とりあえず、パターンとして「(03)サイクル」に留まるために採られる可能性が高い要素を挙げて考察しておこう。

  1. 私生活の切売り。-->
    「青木さやか」さんがコレで乗り切ったようにリアル「恋人」の追跡や「家族」の出演。

    【いとうあさこ】さんの場合は、お嬢様という過去?があるのでそのアタリの切込みはあるのではないかと予想。 【学友】やネタにしている【妹】さん、銀行家の両親や兄などどこまで提供ができるか。

    あとはベタな【お見合い企画】や現在も行っておられる【ダイエット】などの変身系企画。 ただ、この変身企画は数はそれほど打てない。


  2. 新しいネタ出し。-->
    「(03)サイクル」に入ると露出とともにネタが陳腐化していきます。ようするに飽きられてくるわけです。 そしてTV演芸世代は同じネタを二度見ると笑わなくなります。

    多くの芸人さんが「(03)サイクル」で忙しくなり-->ネタが書けなくなり-->ストックが尽き--> 同じネタを連発-->【視聴者】にマンネリ芸人の烙印を押され-->「退場」

    というパターンを踏んでいきます。

    【いとうあさこ】さんの場合は、【あさくらみなみ】のテイストを残しながらも新しい笑いを生み出していけるか?

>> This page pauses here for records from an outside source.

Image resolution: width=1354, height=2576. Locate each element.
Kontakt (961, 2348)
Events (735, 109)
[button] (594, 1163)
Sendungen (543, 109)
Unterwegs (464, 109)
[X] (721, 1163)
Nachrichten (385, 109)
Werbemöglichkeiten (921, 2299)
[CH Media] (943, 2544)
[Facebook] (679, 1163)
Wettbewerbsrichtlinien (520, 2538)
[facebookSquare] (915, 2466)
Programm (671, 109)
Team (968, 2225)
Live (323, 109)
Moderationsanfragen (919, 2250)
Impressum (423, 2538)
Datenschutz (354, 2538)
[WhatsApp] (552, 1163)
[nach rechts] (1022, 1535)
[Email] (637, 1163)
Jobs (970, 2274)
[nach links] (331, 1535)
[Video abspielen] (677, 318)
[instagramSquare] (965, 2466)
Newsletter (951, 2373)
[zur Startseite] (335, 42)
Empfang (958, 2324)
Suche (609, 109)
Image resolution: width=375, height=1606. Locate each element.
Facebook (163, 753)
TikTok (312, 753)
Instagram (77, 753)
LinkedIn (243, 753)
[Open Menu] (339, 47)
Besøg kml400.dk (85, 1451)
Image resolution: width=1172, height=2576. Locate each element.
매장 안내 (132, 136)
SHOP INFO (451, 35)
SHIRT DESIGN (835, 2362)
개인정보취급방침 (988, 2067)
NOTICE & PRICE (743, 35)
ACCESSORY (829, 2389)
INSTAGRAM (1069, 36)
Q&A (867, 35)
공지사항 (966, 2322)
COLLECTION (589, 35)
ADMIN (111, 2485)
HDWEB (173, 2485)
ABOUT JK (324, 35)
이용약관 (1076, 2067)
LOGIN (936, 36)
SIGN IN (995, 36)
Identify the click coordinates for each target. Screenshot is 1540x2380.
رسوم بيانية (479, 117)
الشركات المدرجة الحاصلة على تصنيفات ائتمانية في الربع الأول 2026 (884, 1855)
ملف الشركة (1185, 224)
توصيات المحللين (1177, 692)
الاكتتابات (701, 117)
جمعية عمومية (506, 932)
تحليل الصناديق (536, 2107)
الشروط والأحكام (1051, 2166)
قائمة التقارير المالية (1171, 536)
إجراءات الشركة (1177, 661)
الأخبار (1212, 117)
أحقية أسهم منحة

    ここもやはり作家さんやマネージャーなど客観的に判断やアドバイス、 次のネタ作りのヒントをもらえる「スタッフ力」が必要になってくるのでしょう。
  3. ポジショントーク。-->
    「(03)サイクル」でおそらく一番の肝になってくるのがこの【ポジショントーク。】の出来不出来のようです。

    自分をどれだけ客観的に捕らえているかという力であり、 【採用権者】であるディレクターなどがどういう役回りを求めて 起用したのかを見抜く力です。

    必ず起用に関してはポジショニングに対する「ディレクション」があるわけでガヤであっても常に作り手がどういう絵を描いて いるのかを的確に読み取り、自分の望む姿よりも製作側の「ディレクション」を優先できる頭の良さを作り手側へ 印象付けるか?「人気者より残る人」

    と言うことなのだと思います。


  4. 大きく縄へ。-->
    この「(03)サイクル」でヒットを打つために大きく縄をかけて行かないと全くかすらないまま終わると言う事態もあるようです。 【鳥居みゆき】さんも「歌」に「演技」そして「執筆」と兎に角もドコでヒットが生まれるかわからないわけで

    そこもマネジメント側と様々な可能性を探りながらできるだけ広くストライクゾーンを取っていくのだと思います。

    【いとうあさこ】さんの場合も、演劇出身であり毎年コンスタントに舞台を踏んでおりDVDの中にも【演劇風コント】を入れ込んできたということは業界への強いアピールの意味もあるのだろうと意図を推察できるわけです。


さぁ、そしてピン芸の祭典【R-1ぐらんぷり2010】が大人の事情か2009のDVDが発売されないままハジメリました。



この画像にあるようにR-1ぐらんぷりが【TV演芸】である限り、色味からも 必ず女性枠は【1つ】は確保されているわけで、

芸人の 【売れサイクル】における 『お試し期間』に繋がる「(02)あたり。」トリガーを弾くべく

この1、ないし2つの椅子に向かって 女性芸人の熾烈なサバイバル競争が始まるわけです。